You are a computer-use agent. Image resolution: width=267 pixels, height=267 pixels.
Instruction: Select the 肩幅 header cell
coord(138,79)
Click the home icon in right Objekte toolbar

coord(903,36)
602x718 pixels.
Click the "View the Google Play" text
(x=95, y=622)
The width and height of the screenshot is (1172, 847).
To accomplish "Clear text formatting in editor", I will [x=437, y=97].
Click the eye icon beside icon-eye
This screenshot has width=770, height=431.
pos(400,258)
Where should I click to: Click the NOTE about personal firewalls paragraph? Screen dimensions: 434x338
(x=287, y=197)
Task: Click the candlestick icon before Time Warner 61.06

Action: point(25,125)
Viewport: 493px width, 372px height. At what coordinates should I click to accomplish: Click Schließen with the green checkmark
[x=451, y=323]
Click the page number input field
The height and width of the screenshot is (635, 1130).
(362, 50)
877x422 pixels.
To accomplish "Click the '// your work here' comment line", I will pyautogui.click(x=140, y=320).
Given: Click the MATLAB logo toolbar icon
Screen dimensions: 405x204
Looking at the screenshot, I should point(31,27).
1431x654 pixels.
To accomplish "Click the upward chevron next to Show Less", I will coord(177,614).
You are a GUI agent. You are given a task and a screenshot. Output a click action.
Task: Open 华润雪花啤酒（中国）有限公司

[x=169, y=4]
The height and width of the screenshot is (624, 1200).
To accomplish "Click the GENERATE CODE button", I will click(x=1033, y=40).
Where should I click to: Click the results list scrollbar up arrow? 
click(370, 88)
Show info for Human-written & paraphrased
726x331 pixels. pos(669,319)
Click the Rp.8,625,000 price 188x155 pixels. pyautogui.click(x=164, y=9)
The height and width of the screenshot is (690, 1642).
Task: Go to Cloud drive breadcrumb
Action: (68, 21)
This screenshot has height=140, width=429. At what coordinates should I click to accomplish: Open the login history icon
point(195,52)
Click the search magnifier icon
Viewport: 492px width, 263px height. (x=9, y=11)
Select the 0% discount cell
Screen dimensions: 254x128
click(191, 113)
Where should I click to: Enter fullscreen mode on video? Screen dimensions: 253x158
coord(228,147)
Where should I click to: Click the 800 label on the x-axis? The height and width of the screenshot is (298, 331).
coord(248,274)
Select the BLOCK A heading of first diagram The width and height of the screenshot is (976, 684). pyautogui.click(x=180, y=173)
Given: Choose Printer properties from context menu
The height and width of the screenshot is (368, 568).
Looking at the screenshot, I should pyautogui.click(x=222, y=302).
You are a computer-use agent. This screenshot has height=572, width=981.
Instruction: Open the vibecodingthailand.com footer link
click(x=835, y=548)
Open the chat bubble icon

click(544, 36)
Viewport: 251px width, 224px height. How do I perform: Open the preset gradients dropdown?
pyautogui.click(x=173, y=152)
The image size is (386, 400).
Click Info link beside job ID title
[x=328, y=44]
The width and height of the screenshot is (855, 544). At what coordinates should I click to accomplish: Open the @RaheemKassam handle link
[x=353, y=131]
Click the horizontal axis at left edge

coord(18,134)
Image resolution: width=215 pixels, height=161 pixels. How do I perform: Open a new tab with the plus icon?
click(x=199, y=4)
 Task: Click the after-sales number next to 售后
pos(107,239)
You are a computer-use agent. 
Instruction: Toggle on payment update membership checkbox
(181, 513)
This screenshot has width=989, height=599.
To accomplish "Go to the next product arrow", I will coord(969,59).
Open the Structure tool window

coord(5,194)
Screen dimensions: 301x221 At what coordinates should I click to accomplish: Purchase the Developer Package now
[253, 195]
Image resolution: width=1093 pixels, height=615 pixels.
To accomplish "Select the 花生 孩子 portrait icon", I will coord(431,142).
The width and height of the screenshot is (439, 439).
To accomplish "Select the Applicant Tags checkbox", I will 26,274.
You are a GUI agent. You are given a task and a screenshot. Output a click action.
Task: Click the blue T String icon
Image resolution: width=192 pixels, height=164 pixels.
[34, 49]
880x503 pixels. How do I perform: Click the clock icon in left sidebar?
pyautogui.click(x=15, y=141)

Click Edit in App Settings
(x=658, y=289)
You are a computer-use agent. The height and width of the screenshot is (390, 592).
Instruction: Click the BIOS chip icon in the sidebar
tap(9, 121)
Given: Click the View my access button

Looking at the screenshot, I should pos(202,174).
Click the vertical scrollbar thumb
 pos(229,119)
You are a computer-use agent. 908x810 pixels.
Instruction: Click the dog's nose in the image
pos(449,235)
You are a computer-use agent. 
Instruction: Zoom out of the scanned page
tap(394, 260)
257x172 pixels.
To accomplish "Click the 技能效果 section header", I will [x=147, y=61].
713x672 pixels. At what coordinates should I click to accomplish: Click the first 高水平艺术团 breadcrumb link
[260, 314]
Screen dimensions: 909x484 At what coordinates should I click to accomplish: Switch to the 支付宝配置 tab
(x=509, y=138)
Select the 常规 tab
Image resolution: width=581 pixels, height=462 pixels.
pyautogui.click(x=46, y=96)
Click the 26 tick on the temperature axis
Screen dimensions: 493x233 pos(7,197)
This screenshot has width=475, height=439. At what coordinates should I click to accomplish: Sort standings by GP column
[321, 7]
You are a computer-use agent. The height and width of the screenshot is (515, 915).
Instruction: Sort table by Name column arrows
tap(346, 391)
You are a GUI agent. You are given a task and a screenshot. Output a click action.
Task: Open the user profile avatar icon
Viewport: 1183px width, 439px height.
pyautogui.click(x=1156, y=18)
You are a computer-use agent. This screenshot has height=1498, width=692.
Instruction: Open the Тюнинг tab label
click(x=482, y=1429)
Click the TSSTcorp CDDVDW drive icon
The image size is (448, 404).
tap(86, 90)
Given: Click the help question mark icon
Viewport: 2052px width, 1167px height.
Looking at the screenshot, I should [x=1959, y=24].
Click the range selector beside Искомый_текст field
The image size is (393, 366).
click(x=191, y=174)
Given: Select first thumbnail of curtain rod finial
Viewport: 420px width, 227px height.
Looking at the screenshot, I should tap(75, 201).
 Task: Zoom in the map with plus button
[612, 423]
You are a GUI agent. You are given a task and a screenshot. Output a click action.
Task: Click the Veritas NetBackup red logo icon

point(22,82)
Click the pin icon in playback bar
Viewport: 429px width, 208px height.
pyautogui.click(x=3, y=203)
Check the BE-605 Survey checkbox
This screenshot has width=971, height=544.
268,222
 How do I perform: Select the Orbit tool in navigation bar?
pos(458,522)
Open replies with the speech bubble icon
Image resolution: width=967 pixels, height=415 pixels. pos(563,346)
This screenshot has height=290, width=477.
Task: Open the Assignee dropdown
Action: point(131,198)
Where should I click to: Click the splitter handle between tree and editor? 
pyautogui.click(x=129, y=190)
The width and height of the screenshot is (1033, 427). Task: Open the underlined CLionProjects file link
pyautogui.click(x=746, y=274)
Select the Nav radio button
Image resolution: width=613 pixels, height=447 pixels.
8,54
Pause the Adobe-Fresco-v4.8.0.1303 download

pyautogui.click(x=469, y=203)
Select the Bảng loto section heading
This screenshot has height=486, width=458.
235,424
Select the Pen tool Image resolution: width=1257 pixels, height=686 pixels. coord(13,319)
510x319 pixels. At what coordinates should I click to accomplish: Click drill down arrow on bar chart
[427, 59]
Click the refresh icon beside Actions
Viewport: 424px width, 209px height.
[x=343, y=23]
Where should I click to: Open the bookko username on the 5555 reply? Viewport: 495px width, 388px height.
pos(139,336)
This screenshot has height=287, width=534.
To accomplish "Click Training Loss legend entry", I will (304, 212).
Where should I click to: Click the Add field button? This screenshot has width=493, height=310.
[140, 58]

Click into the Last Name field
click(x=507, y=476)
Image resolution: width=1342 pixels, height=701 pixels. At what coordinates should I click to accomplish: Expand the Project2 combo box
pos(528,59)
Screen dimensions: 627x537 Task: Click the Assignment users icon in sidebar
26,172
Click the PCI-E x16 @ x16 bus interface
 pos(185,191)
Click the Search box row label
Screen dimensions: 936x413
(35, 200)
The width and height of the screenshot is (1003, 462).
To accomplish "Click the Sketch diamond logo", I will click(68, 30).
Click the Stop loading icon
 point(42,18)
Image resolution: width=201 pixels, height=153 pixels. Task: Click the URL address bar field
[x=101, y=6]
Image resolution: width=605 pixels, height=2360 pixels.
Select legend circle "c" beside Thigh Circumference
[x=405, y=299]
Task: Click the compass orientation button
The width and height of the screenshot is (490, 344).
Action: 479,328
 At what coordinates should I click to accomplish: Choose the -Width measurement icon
○ ○ ○ ○
Problem statement:
In the records above, find each line that holds the word "section"; copy all such lines.

Exercise response:
To accomplish "Click the 技能效果 section header", I will [x=147, y=61].
Select the Bảng loto section heading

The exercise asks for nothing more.